Here we define `k` on the left of the barrier and `k'` on the right of the barrier (`k ne k'`). That is, we define the wave functions for the left and right of the barrier as:

`psi_L(x) = Ae^(ikx) + Be^(-ikx)`

`psi_R(x) = Fe^(ik'x)`

where `psi_R(x)` necessarily has no `Ge^(-ik'x)` term so that the particle does not double back.

Therefore, what we got in `(ii)` is now specified:

`j_L(x) = (ℏk)/m(A A^"*" - B B^"*") = "const"`

`j_R(x) = (ℏk')/mFF^"*" = "const"`

From `(i)`, since `j(x)` is a constant w.r.t. `x` (which we see here) `j_L(x) = j_R(x) = "same const"`.
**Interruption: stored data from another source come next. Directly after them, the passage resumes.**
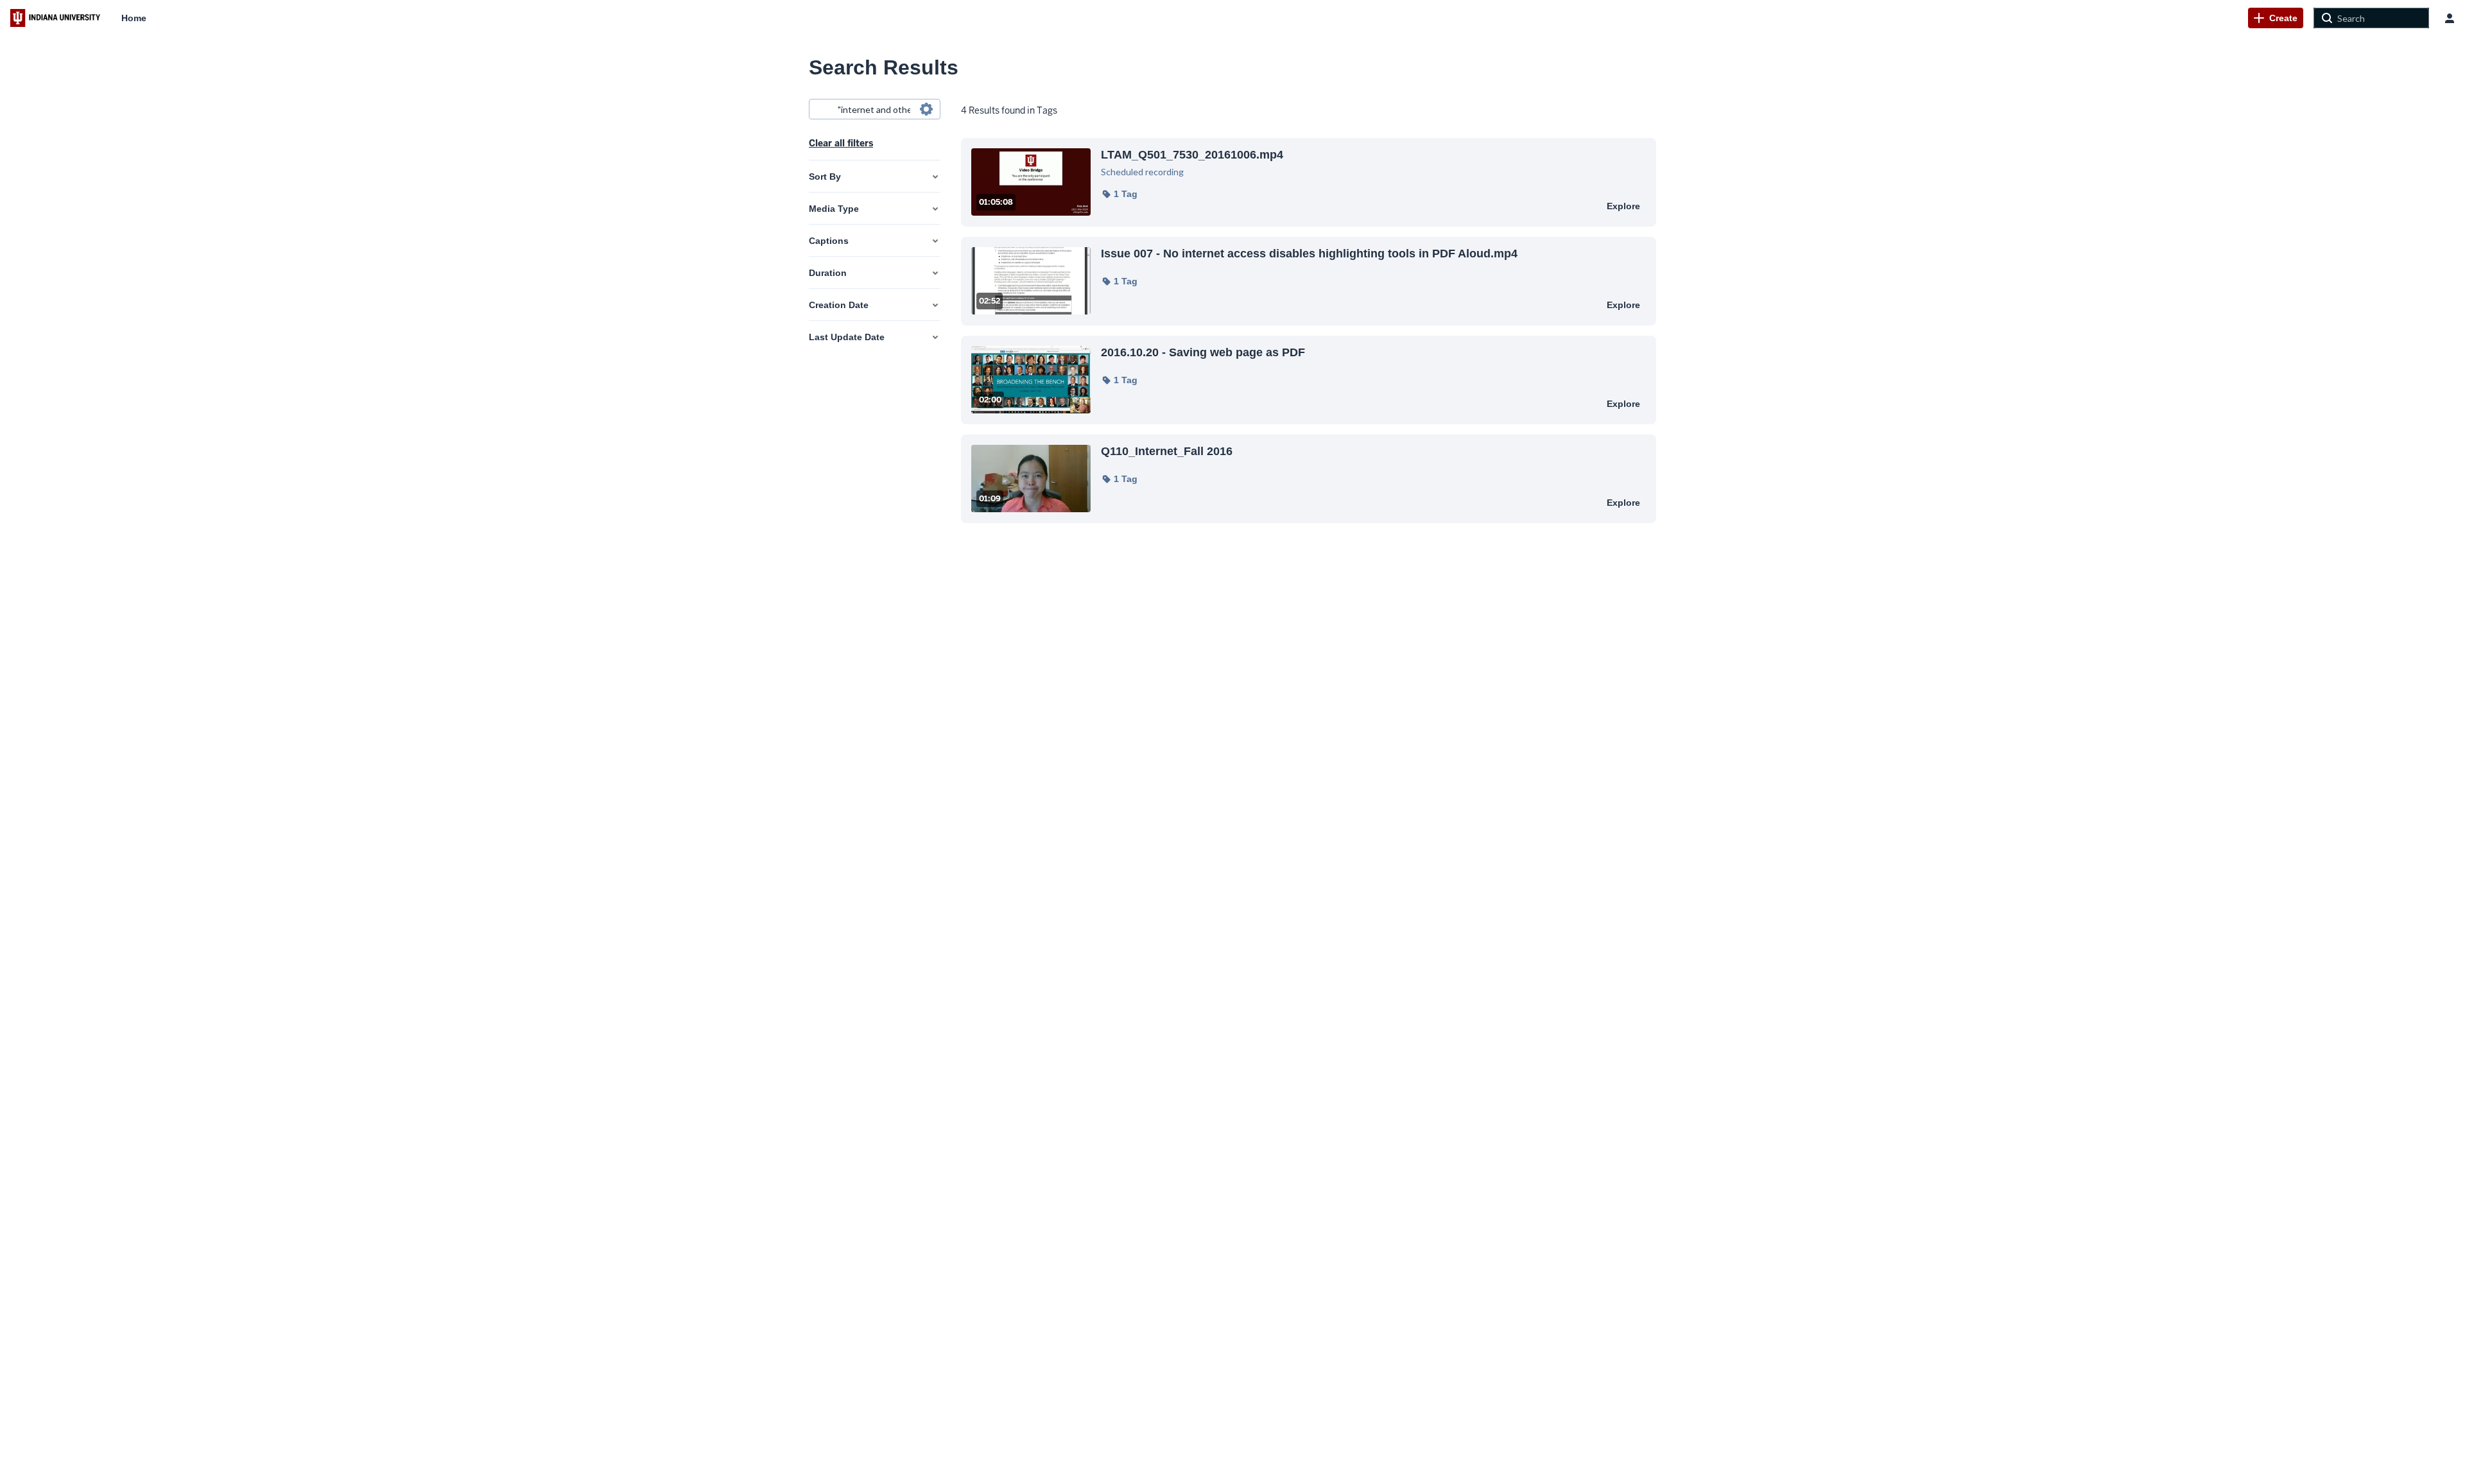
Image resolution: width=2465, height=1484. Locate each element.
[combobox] (874, 109)
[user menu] (2449, 18)
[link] (2275, 18)
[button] (1119, 194)
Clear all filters (841, 143)
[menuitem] (134, 18)
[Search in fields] (926, 109)
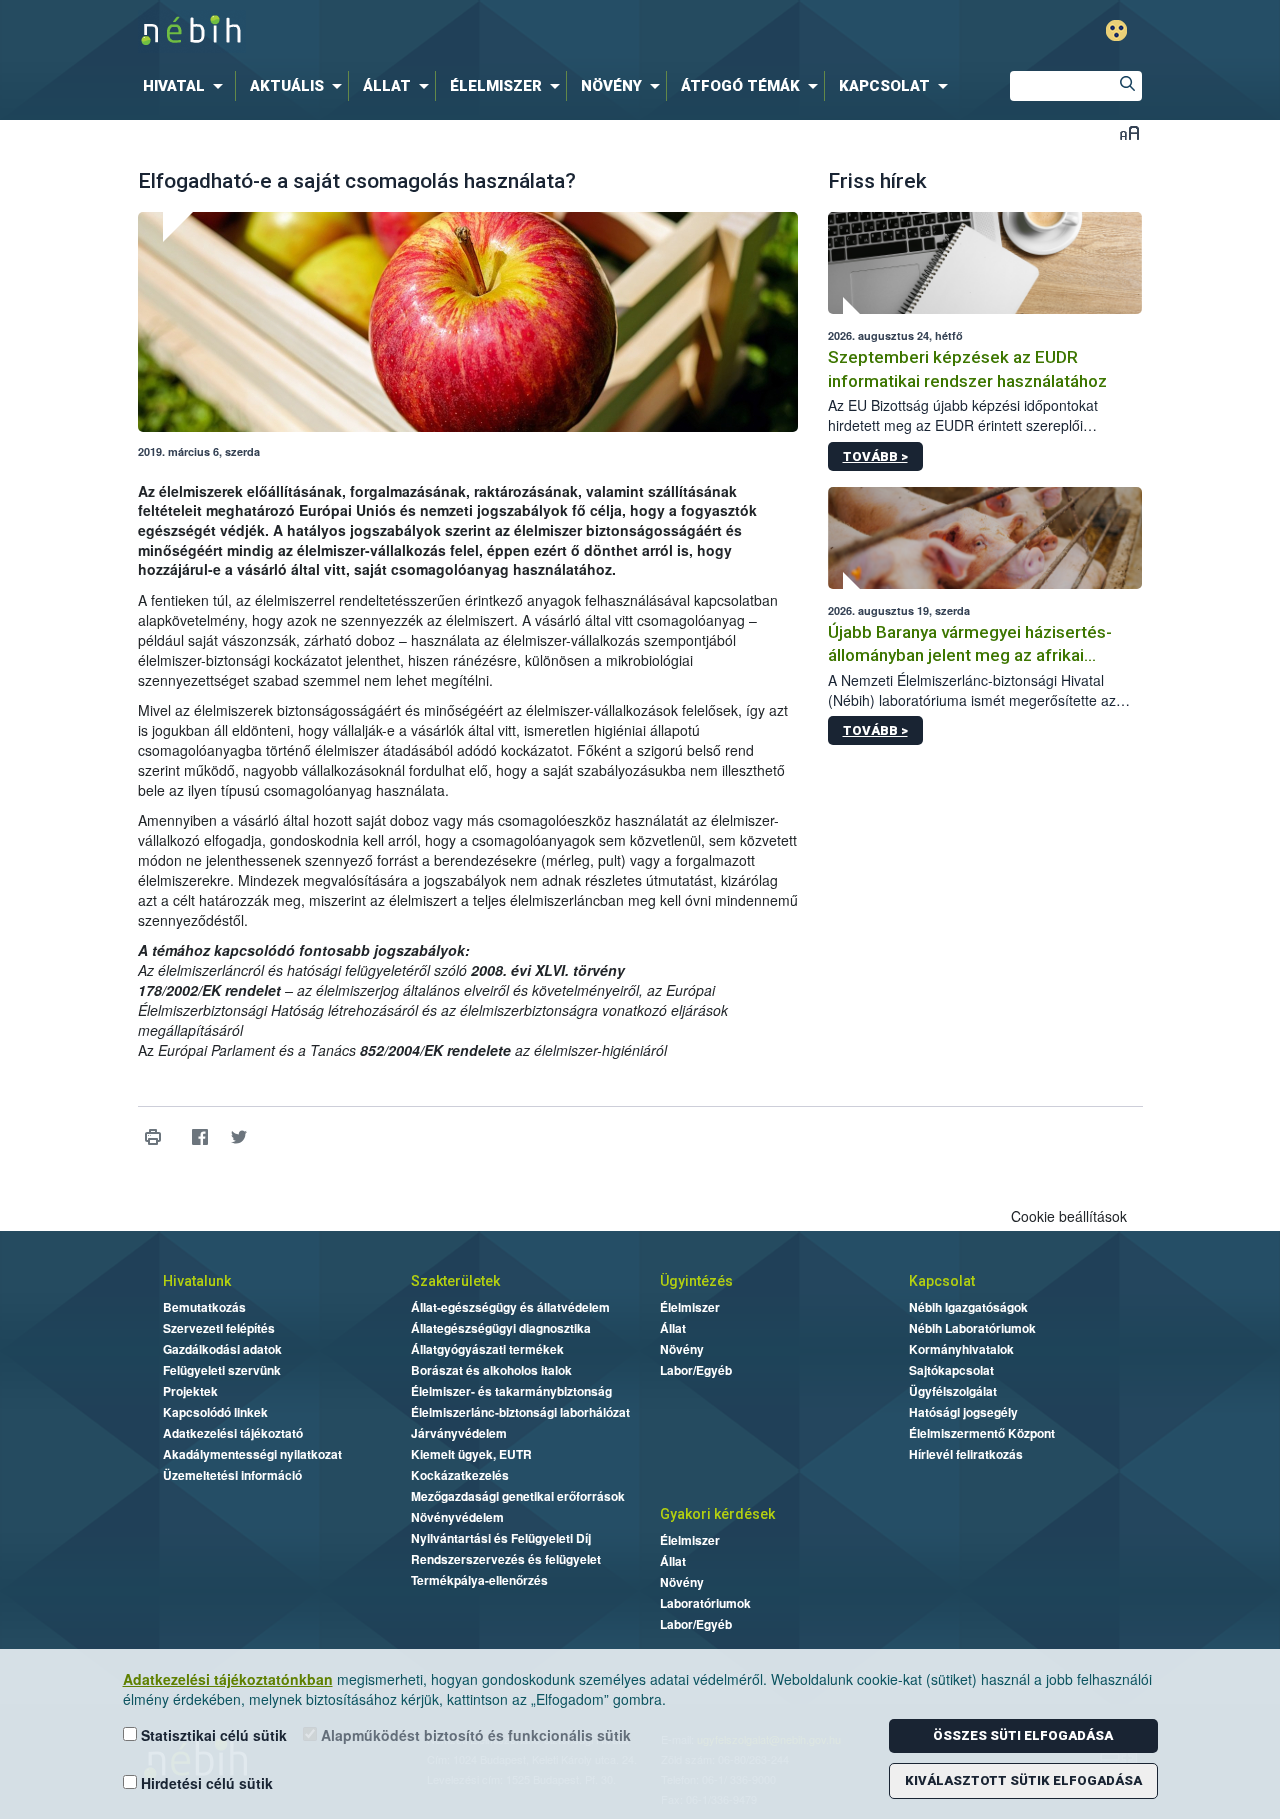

The reflection coefficient is defined as

`R = (B B^"*")/(A A^"*")`

And the transmission coefficient is defined as

`T = (k')/(k)(F F^"*")/(A A^"*")`

First, we can say that

`overbrace(cancel((ℏ)/m)k(A A^"*" - B B^"*"))^(j_L(x)) = overbrace(cancel((ℏ)/m)k'FF^"*")^(j_R(x))`

or that

`-(A A^"*" - B B^"*") = B B^"*" - A A^"*" = -(k')/k FF^"*"`

Therefore, we use our results to find:

`color(blue)(R + T) = (B B^"*")/(A A^"*") + (k')/(k)(F F^"*")/(A A^"*")`

`= (B B^"*" + A A^"*" - A A^"*")/(A A^"*") + (k')/(k)(F F^"*")/(A A^"*")`

`= 1 + (B B^"*" - A A^"*")/(A A^"*") + (k')/(k)(F F^"*")/(A A^"*")`

`= 1 - cancel((k')/k (FF^"*")/(A A^"*") + (k')/(k)(F F^"*")/(A A^"*"))`

`= color(blue)(1)`

This result should make sense.

Obviously, a particle can only reflect or transmit through a potential barrier. There is nothing else it can physically do, so this total probability should be `100%`.